Little Dragon, “Ritual Union”, in https://www.youtube.com/watch?v=e0_TwrsD5Cw    
Corria à boca pequena: não havia maturidade que chegasse para alinhavar planos, porque a gaveta que os podia albergar era pequena. Incomodado com o lugar-comum, com o atrevimento de tudo medir pelos tamanhos medidos pelo espaço disponível, prometeu que haveria de ser lavrado desmentido categórico daquele pronunciamento.
Por mais pequena que fosse a gaveta, seria do espaço bastante para ser residência de planos, muitos e audazes. A empreitada corporizada pressupunha intensa atividade intelectual. Não podia sucumbir à patranha do sono, nem podia ser metediço com a inércia. Os algozes, os que decantavam previsões que julgavam válidas desde os seus bestuntos oráculos, seriam os primeiros a aplaudir a capitulação aos pés do fácil que era tão confortável visto de fora. Tudo era uma questão de método: teria de fermentar o pensamento nos corredores da criatividade, sempre a atirar lume para a fogueira onde medrava o espírito inventivo. E tudo passava pela teimosia em desmentir as más profecias dos sobranceiros que esvaziaram a pequena gaveta do porte que ela intrinsecamente continha.

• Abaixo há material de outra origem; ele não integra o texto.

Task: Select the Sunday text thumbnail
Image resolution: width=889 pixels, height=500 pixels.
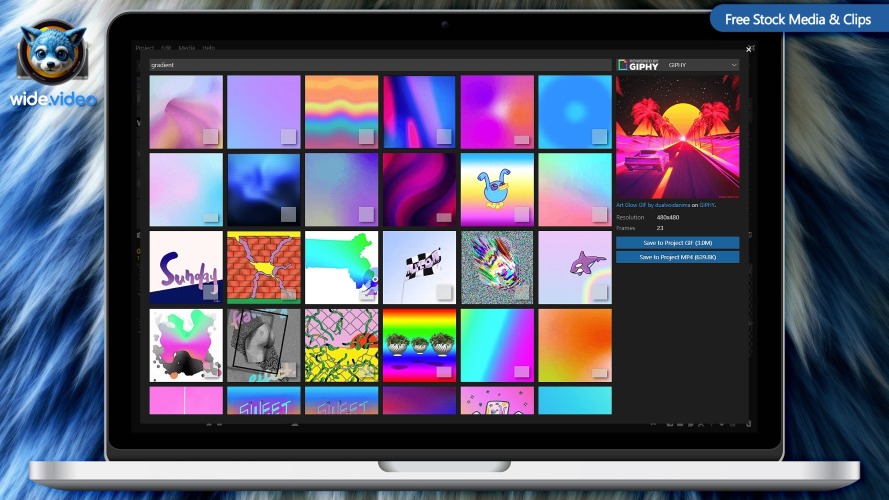Action: coord(186,268)
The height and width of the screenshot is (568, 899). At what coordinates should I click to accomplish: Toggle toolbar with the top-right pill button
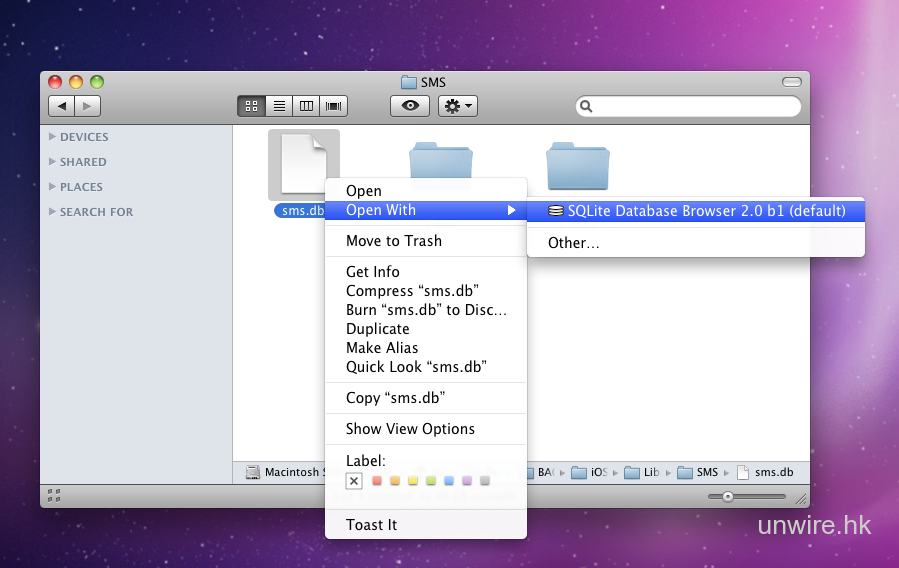(791, 82)
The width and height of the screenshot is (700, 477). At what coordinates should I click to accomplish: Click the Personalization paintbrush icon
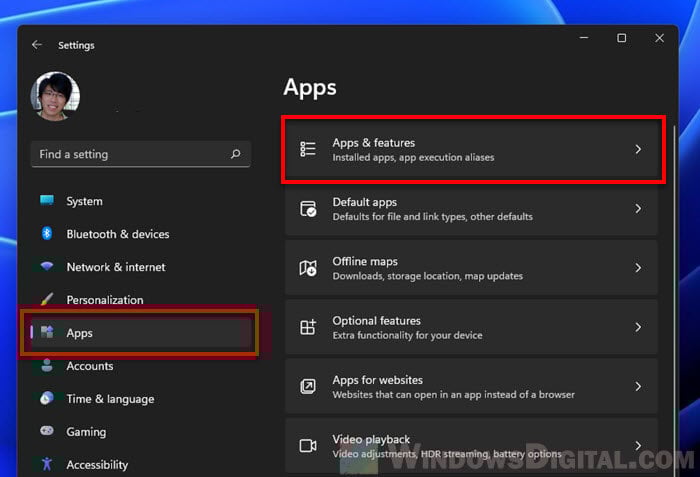(46, 300)
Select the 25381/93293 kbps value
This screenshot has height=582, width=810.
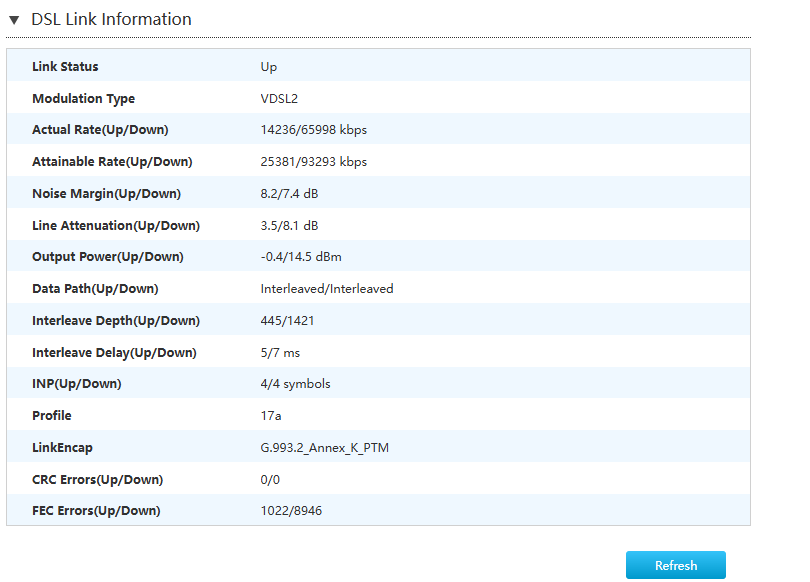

Não podia confessar os planos que adejavam sobre o coração do pensamento – e não era por superstição, era só uma precaução contra possíveis locupletamentos de ideias cerzidas, ou contra a possibilidade de elas serem boicotadas por inescrupulosa gente (ou pelos madraços que alvitraram, das profundezas dos seus maus oráculos, que naquela pequena gaveta não teriam cabimento planos de grande igualha). Para não ser acusado de tornar imorredoiros os planos, impôs limites temporais para os conceber. Os planos seriam esboçados em estirador de primeira água, como caução simbólica do seu jaez, e logo devolvidos à pequena gaveta, que seria sua tutora. Adensar-se-iam em pequenos blocos de notas meticulosamente guardados no escasso espaço dentro da gaveta.
À medida que fossem obtendo tradução, deixando de ser simples planos e entronizando-se em realizações, sairiam da gaveta para dar lugar a outros planos que lhes viessem suceder. Na pequena gaveta encontrava procuração a ousadia que era maior do que o tamanho que se pudesse congeminar.